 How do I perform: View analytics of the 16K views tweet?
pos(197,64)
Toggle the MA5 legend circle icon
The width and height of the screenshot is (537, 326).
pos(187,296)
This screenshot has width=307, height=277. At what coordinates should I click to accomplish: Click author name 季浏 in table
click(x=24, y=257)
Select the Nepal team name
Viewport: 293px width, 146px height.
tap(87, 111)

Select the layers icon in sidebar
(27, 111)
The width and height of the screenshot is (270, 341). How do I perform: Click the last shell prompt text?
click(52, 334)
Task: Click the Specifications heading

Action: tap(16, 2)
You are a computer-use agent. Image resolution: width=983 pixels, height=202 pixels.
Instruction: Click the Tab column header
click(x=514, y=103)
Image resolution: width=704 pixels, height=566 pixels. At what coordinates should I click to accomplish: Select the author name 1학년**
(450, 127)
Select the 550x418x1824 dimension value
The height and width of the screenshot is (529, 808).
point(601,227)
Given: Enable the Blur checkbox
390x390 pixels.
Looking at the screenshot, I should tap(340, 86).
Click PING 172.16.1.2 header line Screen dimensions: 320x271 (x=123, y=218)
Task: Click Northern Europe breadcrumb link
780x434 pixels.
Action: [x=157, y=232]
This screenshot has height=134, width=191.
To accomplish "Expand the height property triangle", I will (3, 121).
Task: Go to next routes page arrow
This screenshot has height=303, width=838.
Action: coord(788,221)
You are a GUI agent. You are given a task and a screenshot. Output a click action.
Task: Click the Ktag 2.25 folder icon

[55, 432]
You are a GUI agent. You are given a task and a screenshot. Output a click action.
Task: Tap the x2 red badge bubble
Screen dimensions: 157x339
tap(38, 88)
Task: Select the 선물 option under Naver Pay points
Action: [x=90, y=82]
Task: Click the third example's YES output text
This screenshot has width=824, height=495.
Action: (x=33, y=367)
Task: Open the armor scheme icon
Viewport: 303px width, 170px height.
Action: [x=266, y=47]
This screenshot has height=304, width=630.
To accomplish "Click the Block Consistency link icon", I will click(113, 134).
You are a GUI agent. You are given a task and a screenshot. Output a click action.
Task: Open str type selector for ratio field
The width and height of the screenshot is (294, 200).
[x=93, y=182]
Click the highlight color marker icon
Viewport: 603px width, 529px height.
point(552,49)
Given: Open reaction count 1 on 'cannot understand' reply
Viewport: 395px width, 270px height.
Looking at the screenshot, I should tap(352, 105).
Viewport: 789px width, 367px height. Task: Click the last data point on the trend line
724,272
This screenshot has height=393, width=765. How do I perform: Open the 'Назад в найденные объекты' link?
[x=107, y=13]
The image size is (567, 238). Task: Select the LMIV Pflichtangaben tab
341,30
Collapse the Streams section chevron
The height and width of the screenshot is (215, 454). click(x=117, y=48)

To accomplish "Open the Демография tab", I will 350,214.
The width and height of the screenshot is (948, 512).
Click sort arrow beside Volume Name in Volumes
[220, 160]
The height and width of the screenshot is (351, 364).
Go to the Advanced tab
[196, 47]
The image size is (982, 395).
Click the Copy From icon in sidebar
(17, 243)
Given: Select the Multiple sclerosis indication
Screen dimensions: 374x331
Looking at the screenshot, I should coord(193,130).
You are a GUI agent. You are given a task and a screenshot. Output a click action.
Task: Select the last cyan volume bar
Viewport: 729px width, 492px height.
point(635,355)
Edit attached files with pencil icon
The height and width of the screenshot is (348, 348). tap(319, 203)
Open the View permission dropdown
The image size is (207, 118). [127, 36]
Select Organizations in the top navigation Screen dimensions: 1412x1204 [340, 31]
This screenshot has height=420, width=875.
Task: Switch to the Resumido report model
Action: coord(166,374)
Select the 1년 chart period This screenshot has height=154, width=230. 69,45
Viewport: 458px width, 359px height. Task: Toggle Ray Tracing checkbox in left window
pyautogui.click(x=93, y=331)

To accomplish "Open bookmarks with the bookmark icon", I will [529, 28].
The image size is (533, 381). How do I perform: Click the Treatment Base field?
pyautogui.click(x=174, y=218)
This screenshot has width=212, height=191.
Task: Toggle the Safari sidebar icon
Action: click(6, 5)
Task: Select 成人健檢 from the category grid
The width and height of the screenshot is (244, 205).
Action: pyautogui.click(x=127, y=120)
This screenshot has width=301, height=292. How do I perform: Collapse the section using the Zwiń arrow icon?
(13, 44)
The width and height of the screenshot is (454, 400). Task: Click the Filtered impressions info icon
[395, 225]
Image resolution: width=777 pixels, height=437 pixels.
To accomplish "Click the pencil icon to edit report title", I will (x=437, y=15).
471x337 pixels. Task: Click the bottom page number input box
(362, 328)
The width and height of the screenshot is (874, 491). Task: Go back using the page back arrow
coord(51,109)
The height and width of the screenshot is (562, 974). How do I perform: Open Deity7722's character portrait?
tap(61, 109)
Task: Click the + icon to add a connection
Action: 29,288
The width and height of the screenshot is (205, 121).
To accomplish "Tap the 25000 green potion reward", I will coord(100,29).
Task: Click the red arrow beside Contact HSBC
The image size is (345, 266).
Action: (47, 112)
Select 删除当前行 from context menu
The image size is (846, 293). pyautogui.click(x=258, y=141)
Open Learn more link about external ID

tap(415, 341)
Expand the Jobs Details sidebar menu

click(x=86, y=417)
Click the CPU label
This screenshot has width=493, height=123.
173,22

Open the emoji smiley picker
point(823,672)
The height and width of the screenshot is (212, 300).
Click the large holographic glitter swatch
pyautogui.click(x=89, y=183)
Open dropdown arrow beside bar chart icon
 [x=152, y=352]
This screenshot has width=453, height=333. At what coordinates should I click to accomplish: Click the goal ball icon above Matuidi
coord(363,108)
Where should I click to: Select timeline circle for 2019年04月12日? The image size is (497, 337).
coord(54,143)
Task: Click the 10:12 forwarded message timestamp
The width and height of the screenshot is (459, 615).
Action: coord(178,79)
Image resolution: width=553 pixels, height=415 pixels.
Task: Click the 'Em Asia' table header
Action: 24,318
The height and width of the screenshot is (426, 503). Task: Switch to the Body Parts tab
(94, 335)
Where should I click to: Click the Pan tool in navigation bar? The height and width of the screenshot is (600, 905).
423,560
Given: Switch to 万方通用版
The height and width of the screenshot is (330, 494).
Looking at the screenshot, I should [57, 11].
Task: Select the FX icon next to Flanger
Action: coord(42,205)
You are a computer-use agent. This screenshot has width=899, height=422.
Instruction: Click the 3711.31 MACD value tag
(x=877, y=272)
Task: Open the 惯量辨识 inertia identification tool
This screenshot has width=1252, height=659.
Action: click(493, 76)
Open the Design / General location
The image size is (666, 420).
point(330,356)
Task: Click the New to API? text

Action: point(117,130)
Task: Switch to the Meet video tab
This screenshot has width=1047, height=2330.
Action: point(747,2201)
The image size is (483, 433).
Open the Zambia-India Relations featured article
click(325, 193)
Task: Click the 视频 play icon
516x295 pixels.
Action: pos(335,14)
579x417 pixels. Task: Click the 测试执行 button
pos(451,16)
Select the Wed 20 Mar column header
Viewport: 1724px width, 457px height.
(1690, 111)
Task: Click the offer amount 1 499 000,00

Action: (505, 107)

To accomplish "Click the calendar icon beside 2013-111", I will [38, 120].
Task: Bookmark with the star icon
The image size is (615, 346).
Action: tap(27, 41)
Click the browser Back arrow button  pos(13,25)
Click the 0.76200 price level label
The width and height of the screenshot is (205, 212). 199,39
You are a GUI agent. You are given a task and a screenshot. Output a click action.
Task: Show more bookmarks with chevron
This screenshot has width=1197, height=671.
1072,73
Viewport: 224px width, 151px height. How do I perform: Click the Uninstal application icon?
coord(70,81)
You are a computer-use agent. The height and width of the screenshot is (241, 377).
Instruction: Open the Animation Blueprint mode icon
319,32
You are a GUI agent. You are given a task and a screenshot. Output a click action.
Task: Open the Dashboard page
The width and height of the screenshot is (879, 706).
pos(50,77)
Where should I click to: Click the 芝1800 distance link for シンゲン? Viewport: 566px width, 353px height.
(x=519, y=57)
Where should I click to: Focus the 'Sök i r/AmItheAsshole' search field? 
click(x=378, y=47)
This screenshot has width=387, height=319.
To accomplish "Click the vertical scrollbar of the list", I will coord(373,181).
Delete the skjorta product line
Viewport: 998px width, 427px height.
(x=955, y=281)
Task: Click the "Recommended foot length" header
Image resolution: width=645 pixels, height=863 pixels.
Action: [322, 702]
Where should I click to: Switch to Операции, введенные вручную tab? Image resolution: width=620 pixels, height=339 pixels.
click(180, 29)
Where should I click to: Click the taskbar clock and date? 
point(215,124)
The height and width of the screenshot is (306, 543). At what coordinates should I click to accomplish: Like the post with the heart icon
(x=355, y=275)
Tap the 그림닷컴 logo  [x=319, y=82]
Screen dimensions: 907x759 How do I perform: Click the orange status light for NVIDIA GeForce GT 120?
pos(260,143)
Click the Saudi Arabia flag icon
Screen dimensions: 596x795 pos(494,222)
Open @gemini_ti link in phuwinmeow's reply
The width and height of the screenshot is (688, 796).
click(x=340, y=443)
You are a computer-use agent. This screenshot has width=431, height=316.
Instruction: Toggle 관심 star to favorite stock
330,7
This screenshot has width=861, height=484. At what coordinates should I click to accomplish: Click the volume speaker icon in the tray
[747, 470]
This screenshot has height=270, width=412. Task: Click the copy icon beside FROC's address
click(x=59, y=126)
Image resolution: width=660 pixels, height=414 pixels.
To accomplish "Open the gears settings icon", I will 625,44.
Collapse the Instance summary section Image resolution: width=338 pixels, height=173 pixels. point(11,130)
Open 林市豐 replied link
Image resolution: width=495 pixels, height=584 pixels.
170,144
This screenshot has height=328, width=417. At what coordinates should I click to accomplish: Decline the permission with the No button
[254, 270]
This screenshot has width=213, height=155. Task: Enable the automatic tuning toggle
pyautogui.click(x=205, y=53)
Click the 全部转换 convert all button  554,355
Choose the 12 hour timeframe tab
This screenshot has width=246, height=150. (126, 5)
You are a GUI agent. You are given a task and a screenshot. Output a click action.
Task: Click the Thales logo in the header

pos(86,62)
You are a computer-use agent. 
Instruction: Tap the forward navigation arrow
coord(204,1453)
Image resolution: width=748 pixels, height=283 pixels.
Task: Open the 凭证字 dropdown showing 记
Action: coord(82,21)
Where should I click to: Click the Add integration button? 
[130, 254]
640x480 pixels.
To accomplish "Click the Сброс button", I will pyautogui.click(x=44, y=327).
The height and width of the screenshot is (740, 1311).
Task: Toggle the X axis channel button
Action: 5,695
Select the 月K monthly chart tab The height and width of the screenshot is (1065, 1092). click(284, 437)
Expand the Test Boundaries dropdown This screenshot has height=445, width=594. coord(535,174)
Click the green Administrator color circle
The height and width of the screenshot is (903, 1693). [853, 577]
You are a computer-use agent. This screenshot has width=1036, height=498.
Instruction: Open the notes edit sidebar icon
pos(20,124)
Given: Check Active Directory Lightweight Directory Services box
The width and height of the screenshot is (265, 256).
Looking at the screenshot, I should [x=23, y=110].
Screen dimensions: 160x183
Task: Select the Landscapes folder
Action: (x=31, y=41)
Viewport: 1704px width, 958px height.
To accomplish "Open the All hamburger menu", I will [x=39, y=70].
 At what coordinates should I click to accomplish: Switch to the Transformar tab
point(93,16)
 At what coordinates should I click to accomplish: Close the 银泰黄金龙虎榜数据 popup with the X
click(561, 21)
==========
• WHAT THE TASK REQUIRES: Beginning with the line that has "471x337 pixels. Task: Click" and ending with the line that has "The width and height of the screenshot is (205, 121).", set down the lines above exactly and include no others.

• RESULT OF THIS EXERCISE:
471x337 pixels. Task: Click the bottom page number input box
(362, 328)
The width and height of the screenshot is (874, 491). Task: Go back using the page back arrow
coord(51,109)
The height and width of the screenshot is (562, 974). How do I perform: Open Deity7722's character portrait?
tap(61, 109)
Task: Click the + icon to add a connection
Action: 29,288
The width and height of the screenshot is (205, 121).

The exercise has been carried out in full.